Records of locating words and elements
___
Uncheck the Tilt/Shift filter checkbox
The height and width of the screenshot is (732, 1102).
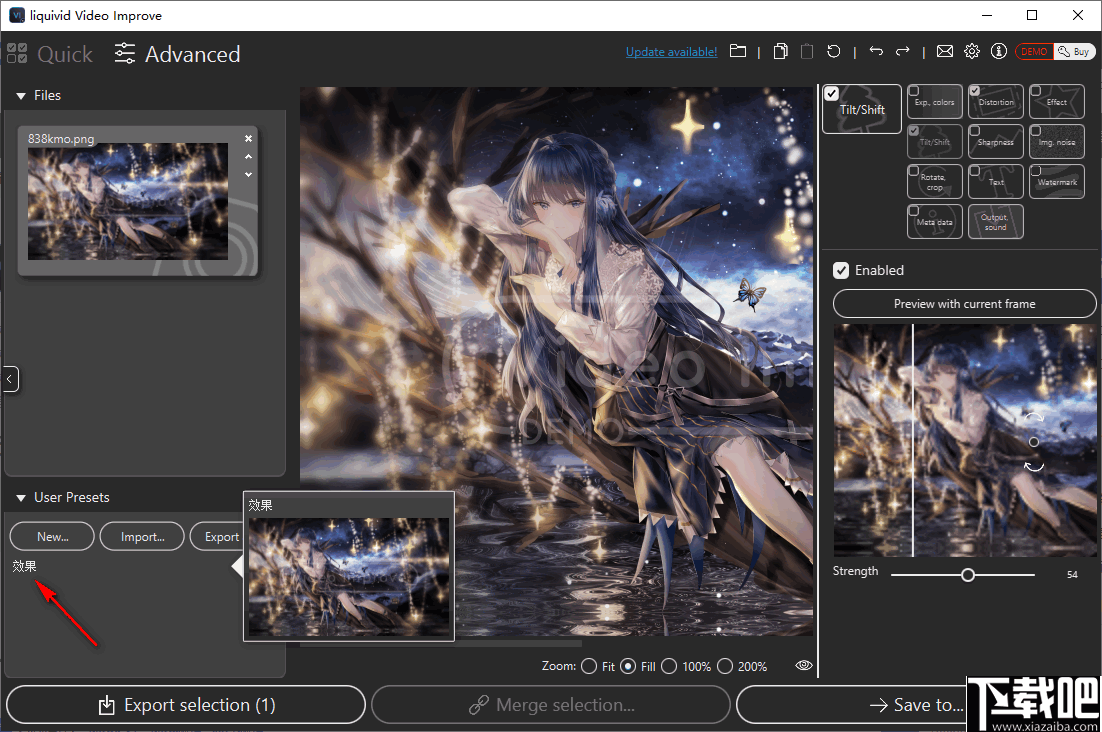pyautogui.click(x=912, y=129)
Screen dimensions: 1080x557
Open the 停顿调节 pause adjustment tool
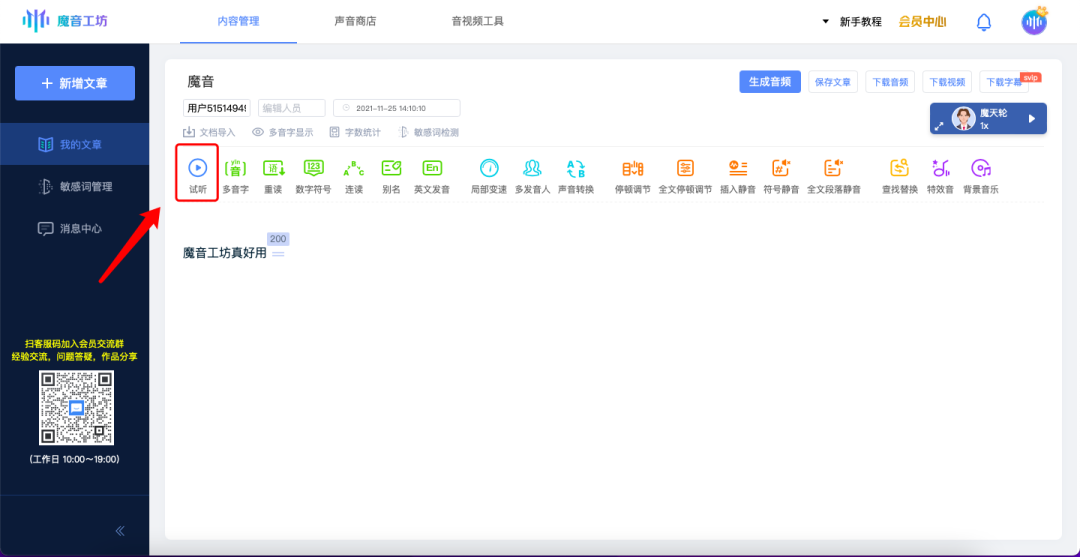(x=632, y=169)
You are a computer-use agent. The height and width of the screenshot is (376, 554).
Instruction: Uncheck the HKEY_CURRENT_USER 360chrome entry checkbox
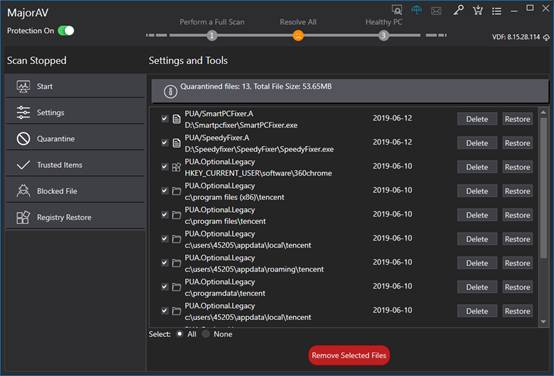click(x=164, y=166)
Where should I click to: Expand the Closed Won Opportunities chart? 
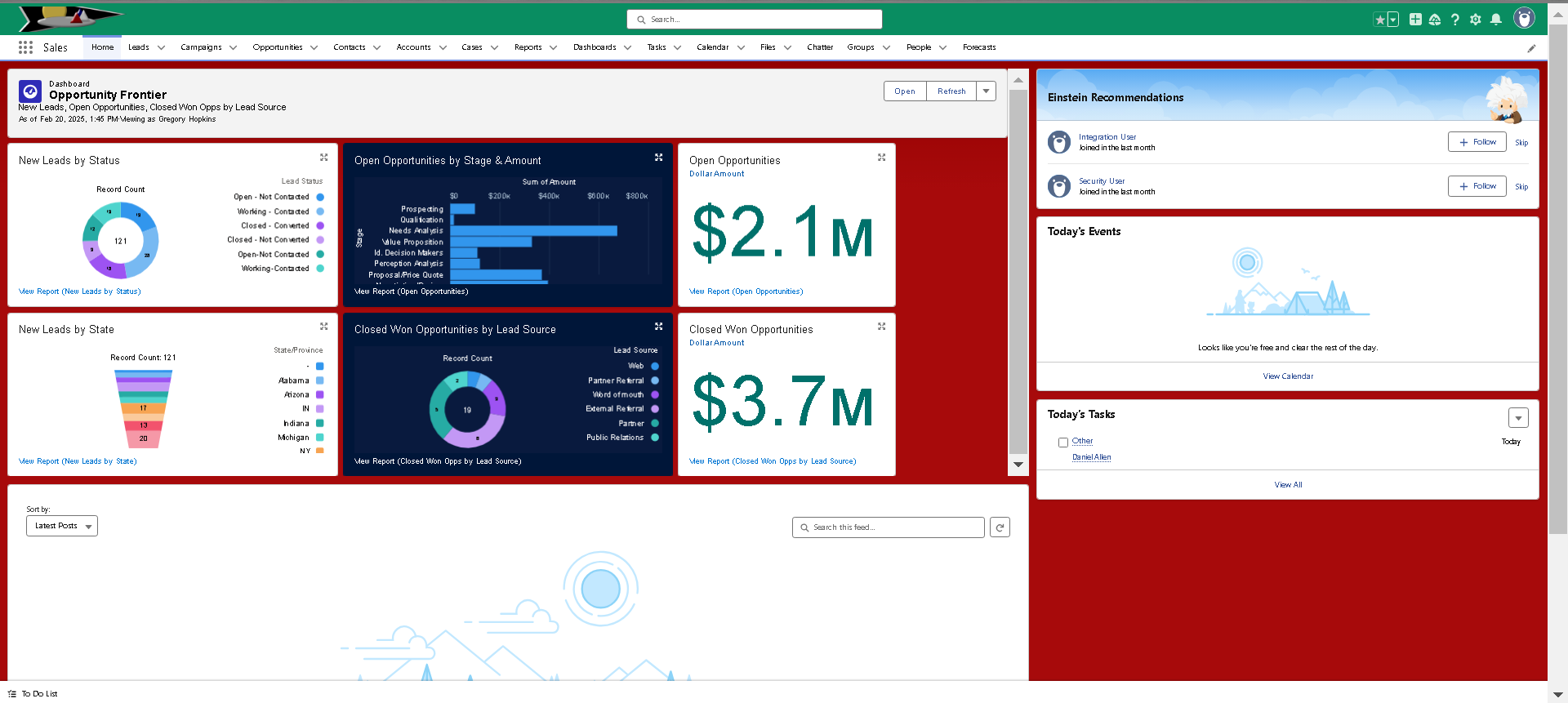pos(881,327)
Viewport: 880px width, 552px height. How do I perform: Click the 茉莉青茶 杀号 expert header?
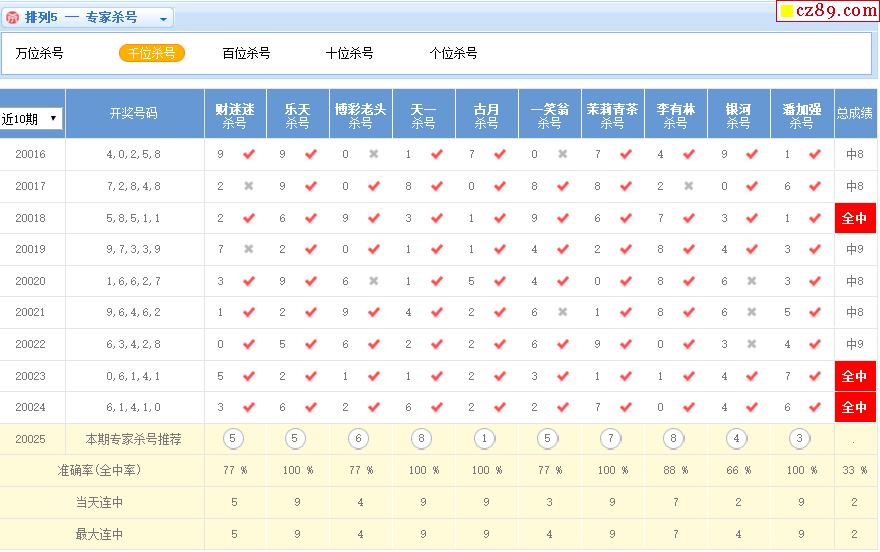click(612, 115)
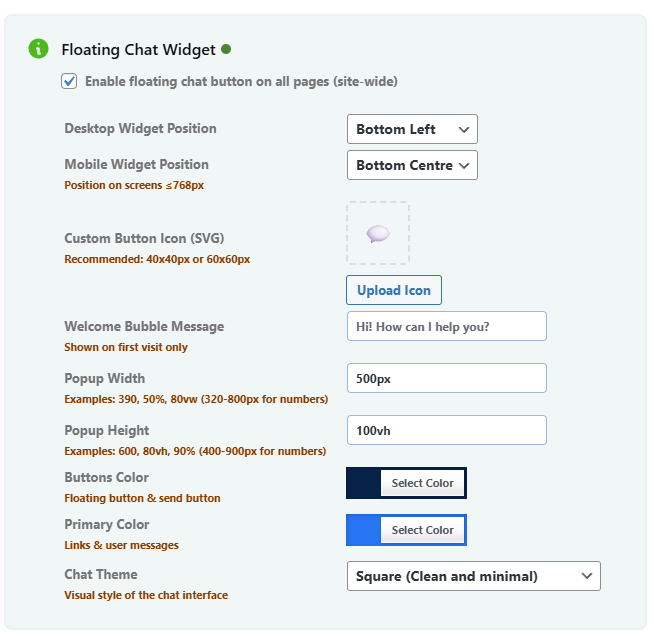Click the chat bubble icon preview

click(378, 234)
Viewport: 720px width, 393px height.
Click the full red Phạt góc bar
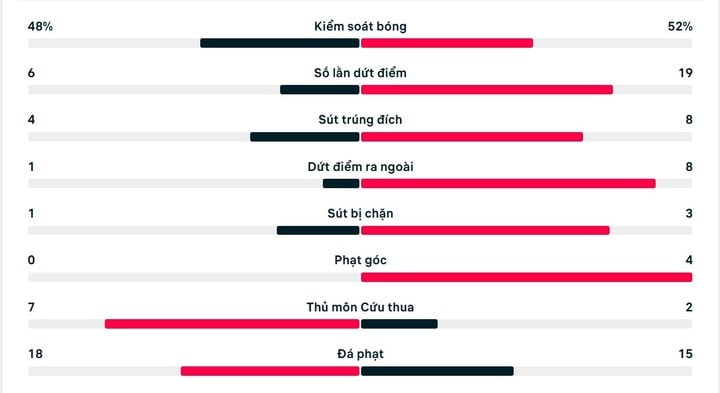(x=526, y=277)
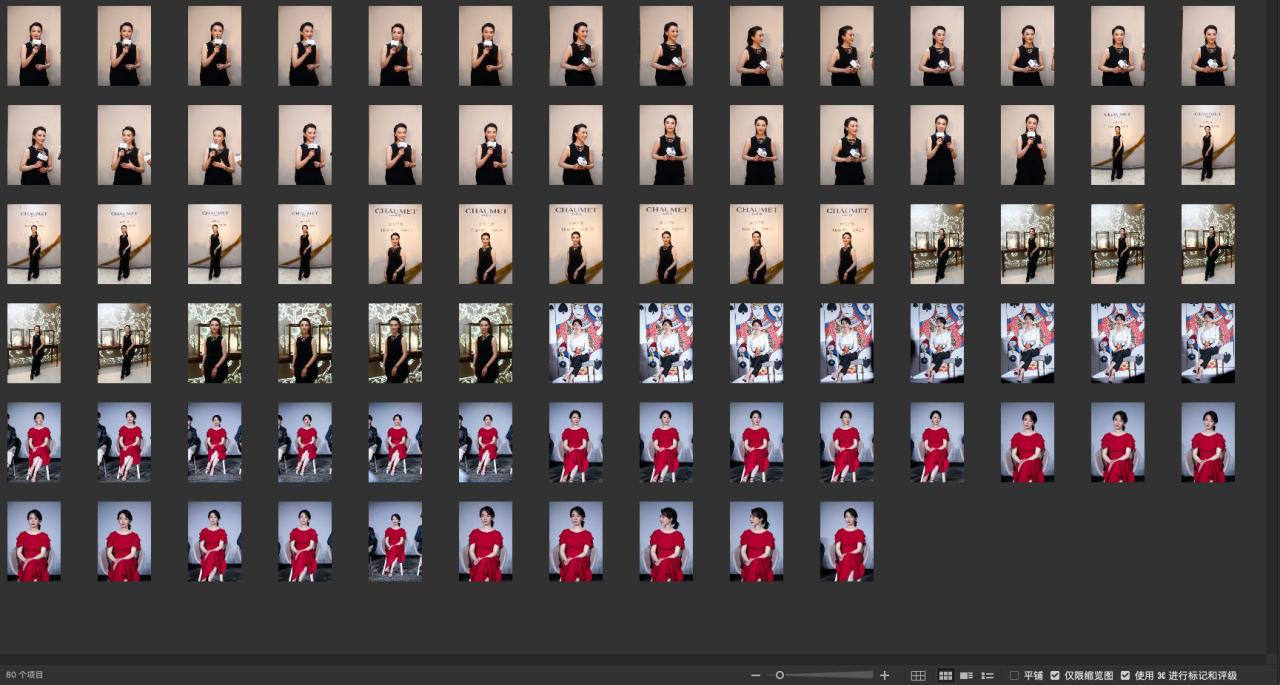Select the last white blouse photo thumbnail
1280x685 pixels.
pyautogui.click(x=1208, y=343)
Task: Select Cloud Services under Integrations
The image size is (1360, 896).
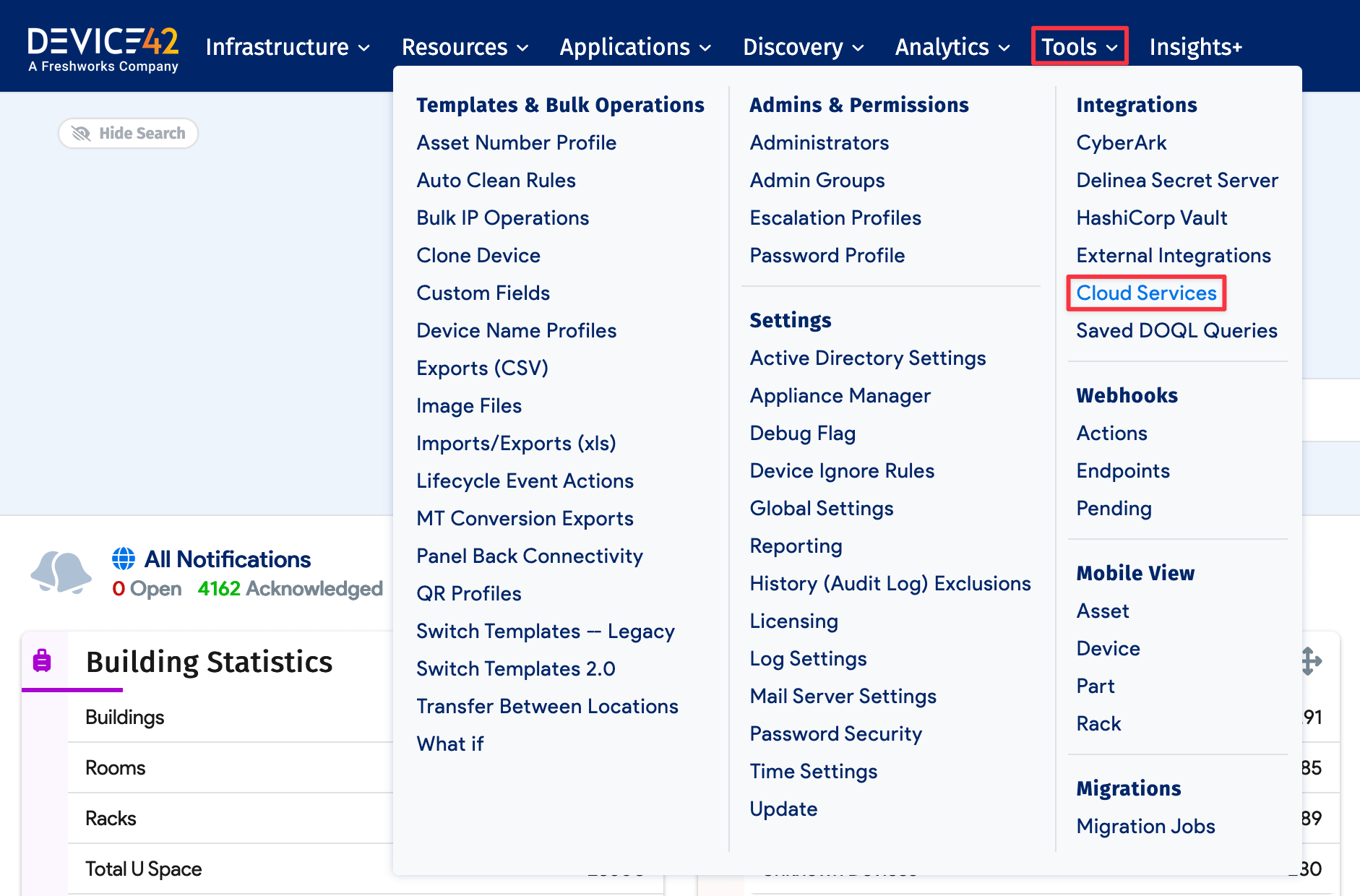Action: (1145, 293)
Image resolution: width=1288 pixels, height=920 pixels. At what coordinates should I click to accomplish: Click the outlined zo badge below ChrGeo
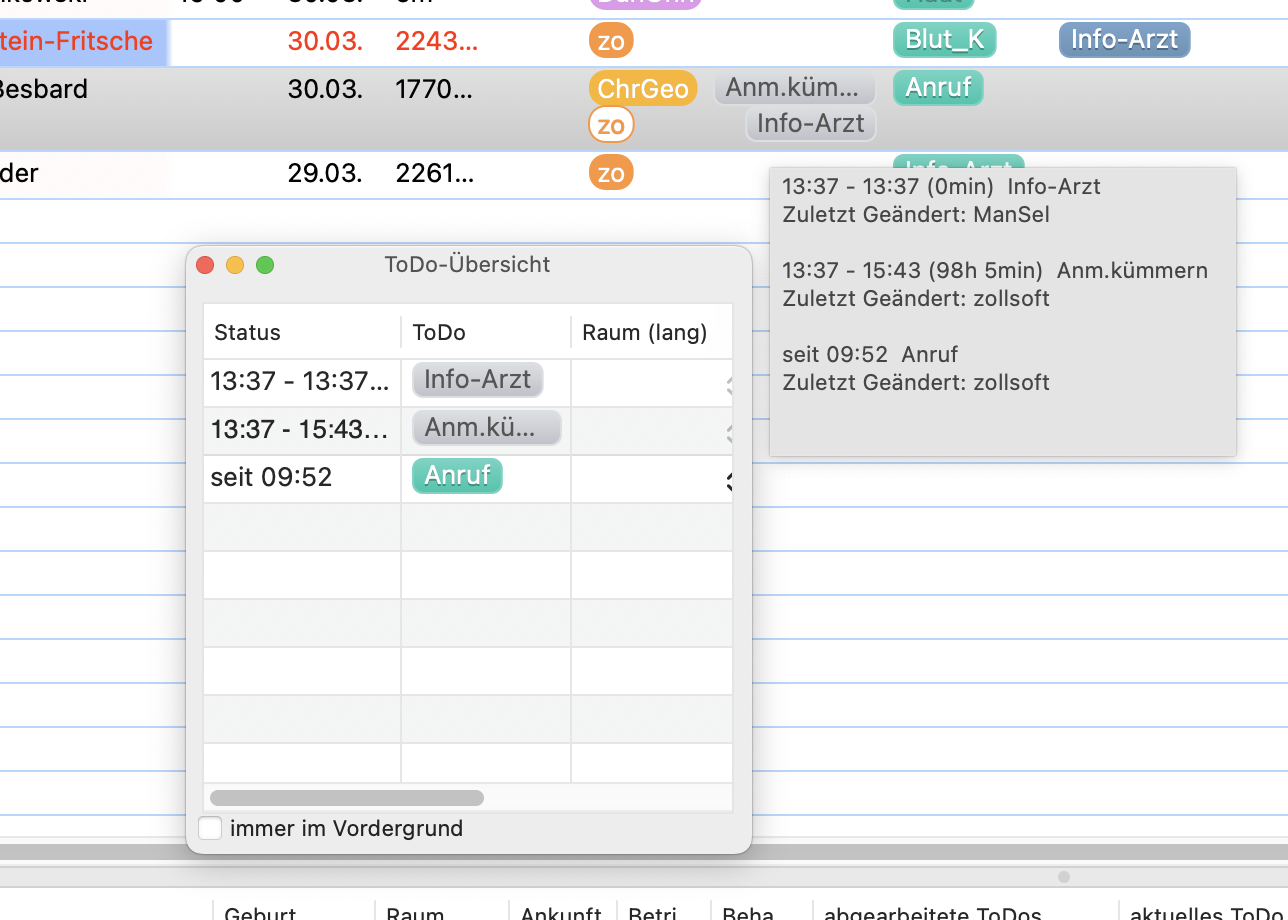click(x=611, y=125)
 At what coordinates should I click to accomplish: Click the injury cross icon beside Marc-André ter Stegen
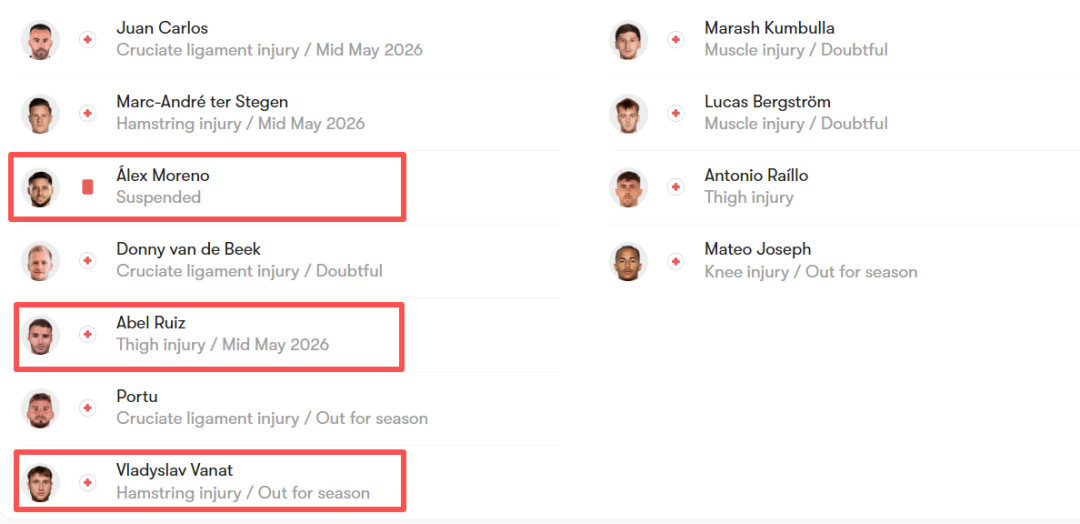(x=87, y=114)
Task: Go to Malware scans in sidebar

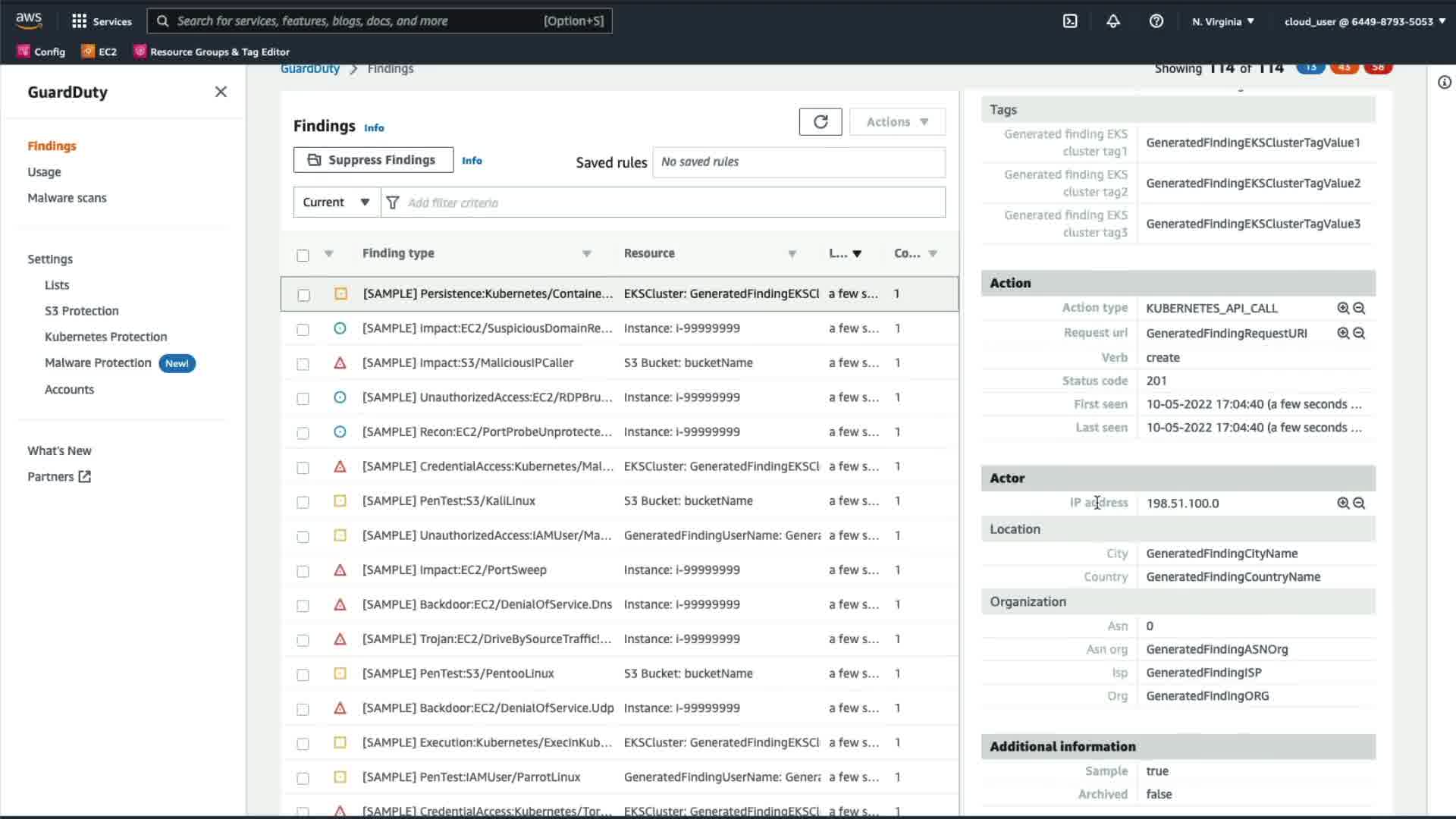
___
_Task statement_: How many lines in the items above contain the word "should"? Reply with the number alone.

_The output_: 3